Turning to an influence on client SSD pricing and the market as a whole, TrendForce asserts that Kioxia and WDC have boosted their production capacity utilization rates from Q1. However, other major players have been conservative with production strategies.

Things could have been worse for client SSDs. Enterprise customers will face the worst Q2 2024 price increases, according to the predictions of TrendForce analysts. The reasons behind the projected 20-25% increase in enterprise SSD prices in the current quarter are varied. The main contributors to the increases are thought to be the continued strong demand from US and Chinese communications service providers, unfulfilled demand for large-capacity products, and expectations that some will try and build inventory in Q2.
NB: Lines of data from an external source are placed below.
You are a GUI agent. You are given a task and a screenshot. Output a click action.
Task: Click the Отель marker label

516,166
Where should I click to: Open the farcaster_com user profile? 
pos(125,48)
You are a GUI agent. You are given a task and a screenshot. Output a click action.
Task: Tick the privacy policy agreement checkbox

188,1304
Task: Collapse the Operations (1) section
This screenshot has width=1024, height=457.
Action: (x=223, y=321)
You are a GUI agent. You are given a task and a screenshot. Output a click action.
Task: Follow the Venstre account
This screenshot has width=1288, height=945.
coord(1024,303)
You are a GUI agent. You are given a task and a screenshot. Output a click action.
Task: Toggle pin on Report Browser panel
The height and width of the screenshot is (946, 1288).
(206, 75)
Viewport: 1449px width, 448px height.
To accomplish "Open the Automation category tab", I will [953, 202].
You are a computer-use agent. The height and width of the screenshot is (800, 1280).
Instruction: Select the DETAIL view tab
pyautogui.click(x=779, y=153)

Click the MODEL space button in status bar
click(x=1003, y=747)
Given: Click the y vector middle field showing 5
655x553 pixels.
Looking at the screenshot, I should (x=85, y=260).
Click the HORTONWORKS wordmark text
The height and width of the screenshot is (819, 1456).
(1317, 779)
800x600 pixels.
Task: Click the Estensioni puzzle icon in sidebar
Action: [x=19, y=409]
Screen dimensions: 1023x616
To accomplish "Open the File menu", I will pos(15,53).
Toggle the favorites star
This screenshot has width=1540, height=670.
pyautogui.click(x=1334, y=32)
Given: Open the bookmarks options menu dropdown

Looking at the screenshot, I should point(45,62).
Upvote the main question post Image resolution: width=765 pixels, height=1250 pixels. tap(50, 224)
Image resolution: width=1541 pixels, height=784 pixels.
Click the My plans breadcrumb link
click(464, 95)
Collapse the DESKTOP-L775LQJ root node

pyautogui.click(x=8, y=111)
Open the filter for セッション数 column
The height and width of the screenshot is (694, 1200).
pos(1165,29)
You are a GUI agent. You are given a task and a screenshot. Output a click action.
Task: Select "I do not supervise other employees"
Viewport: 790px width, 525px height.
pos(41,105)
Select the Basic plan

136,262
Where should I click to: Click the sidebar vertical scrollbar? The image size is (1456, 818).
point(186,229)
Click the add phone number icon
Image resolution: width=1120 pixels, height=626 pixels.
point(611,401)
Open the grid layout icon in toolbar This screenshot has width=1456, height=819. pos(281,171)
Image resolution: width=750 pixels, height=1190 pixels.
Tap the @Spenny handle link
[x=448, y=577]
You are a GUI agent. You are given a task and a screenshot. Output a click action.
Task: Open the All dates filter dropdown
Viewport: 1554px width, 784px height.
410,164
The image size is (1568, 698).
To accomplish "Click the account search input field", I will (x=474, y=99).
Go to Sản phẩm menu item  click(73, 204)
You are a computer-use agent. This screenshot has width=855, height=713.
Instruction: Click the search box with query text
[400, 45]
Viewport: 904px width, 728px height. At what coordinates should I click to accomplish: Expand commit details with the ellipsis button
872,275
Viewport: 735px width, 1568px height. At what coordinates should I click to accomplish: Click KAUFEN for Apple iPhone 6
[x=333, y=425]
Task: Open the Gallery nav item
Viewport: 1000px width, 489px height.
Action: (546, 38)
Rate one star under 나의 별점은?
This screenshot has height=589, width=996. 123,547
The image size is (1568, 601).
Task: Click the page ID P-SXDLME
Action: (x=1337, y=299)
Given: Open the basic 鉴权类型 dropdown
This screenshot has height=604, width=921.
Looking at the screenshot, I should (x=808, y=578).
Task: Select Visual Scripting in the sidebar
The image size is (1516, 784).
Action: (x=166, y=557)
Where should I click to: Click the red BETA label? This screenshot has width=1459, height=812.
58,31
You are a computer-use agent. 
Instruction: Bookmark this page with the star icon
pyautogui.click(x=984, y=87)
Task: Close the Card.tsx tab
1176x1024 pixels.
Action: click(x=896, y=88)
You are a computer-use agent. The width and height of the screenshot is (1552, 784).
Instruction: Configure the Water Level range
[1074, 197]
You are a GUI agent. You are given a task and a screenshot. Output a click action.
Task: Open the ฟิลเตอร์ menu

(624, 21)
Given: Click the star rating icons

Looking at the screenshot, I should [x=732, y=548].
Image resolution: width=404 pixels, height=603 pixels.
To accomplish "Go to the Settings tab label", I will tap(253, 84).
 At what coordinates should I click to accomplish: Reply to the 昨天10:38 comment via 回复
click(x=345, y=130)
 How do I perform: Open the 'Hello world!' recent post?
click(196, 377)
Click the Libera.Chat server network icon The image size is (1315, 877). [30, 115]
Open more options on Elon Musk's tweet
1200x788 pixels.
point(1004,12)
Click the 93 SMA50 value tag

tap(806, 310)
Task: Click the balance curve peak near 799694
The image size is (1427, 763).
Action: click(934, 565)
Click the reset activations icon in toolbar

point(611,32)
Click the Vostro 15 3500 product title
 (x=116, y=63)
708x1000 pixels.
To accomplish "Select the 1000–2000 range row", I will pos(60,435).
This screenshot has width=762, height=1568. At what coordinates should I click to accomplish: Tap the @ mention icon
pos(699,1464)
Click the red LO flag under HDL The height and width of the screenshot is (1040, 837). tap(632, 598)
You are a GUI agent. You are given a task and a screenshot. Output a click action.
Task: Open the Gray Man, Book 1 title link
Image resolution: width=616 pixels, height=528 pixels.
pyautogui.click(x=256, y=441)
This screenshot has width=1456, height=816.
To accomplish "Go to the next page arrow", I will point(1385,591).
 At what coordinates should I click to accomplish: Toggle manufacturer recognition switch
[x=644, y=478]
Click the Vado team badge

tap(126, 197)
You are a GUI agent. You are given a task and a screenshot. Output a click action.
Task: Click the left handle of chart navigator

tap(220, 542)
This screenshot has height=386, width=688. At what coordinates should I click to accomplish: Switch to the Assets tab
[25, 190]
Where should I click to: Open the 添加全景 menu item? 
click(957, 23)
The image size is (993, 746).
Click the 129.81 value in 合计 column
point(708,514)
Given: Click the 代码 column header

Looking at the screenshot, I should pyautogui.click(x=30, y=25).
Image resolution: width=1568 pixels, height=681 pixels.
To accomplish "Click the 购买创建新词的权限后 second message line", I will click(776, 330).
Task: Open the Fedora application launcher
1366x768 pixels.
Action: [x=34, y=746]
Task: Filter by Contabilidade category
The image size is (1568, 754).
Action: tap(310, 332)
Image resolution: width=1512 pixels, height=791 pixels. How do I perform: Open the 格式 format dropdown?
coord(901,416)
Buyers of eMMC and UFS storage products will see a similar 10-15% compounded price increase in Q2, according to the research.

Mark Tyson
Freelance News Writer

Mark Tyson is a Freelance News Writer at Tom's Hardware US. He enjoys covering the full breadth of PC tech; from business and semiconductor design to products approaching the edge of reason.

  • Giroro
    We've all been through this before.
    Can they just start the anti-trust investigation now? Instead of waiting a year for a bunch of mysterious accidents and power outages to conveniently stop production at the companies that promised they really wanted to increase production for real.... "But onoes, gosh darn it, I guess we'll have to drastically cut production instead *shrug emoji*.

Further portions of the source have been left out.